STATED GOAL A — In the Josie Knight article, copy the passage from "It took an injury" to "and conflicting emotions.".
STATED GOAL B —
Answer these questions using the Josie Knight article:
(i) How old is Knight?
(ii) What injury did she suffer?
(iii) What Olympic medal has she won?
STATED GOAL C —
Using the Josie Knight article, decide whether each statement agrees with it. Answer yes or no and quote the words that settle it.
(i) Knight competes as a road cyclist.
(ii) Knight has already raced at an earlier Commonwealth Games.
(iii) Knight is among more than 1,100 athletes on a funded programme.

SOURCE DOCUMENT —
Josie Knight is one of more than 1,100 elite athletes on UK Sport’s National Lottery-funded World Class Programme

It took an injury for Aylesbury track cyclist Josie Knight to stop and take stock of what has happened to her, writes Tom Harle.

The 25-year-old’s career has been a runaway train in the last 18 months and that’s how she speaks, quickly narrating a stream of fortunate events and conflicting emotions.

The upshot of it all is that Knight is an Olympic silver medallist standing on the cusp of her first Commonwealth Games - hardly the usual order of things.

It turns out that a broken elbow was the only thing that would force Knight to start processing a remarkable ride.

“I’ve done my career backwards,” she said.

“It’s hard to stop and reflect and be like, ‘wow, look how far I’ve come’ because there’s always the next competition.

“You don’t have the chance to look back on how fantastic things have been. With the injury, I was initially frustrated not to be able to train and do so much.

Target position records —

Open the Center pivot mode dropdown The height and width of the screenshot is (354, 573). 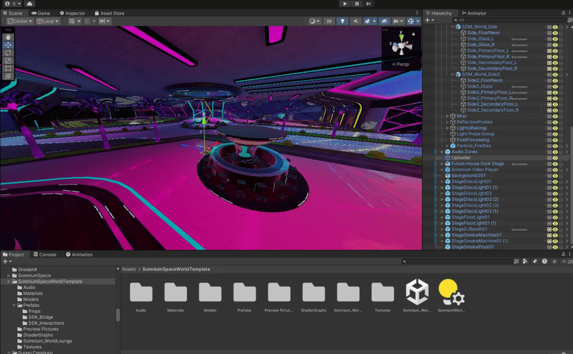click(x=20, y=21)

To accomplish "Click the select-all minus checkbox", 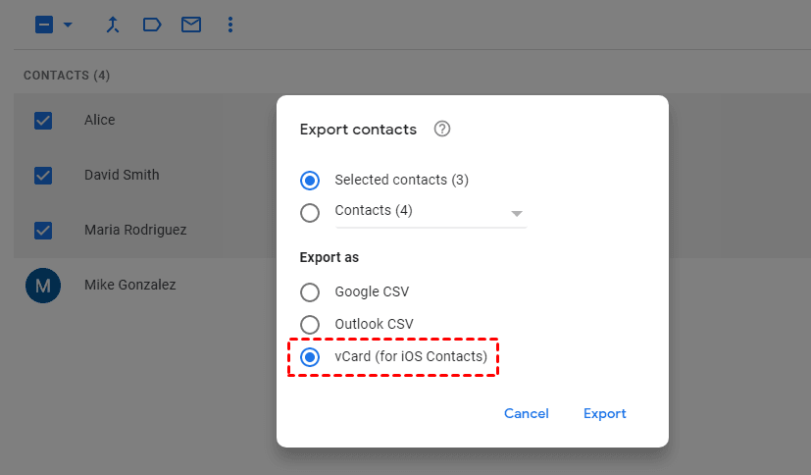I will (x=44, y=25).
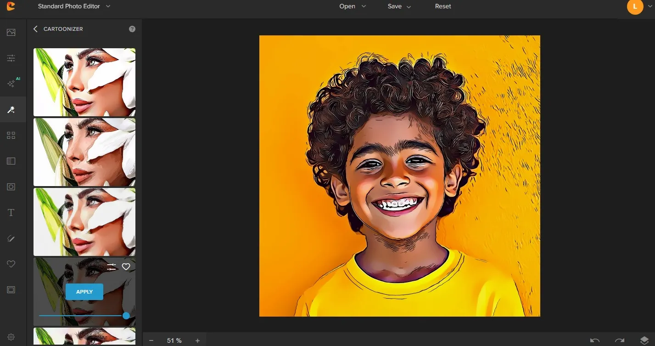This screenshot has width=655, height=346.
Task: Expand the Standard Photo Editor dropdown
Action: click(108, 6)
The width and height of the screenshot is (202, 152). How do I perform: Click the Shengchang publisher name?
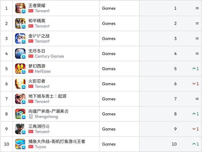[46, 117]
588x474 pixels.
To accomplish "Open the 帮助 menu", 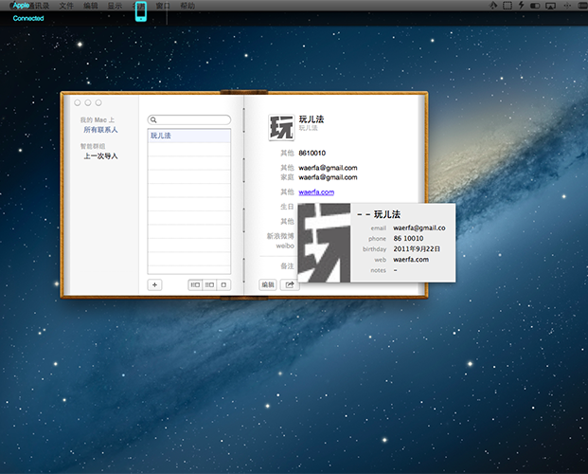I will [x=187, y=6].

CORRECT OUTPUT A —
It took an injury for Aylesbury track cyclist Josie Knight to stop and take stock of what has happened to her, writes Tom Harle.

The 25-year-old’s career has been a runaway train in the last 18 months and that’s how she speaks, quickly narrating a stream of fortunate events and conflicting emotions.

CORRECT OUTPUT B —
(i) 25
(ii) A broken elbow
(iii) Silver

CORRECT OUTPUT C —
(i) No: "Aylesbury track cyclist Josie Knight"
(ii) No: "standing on the cusp of her first Commonwealth Games"
(iii) Yes: "one of more than 1,100 elite athletes on UK Sport’s National Lottery-funded World Class Programme"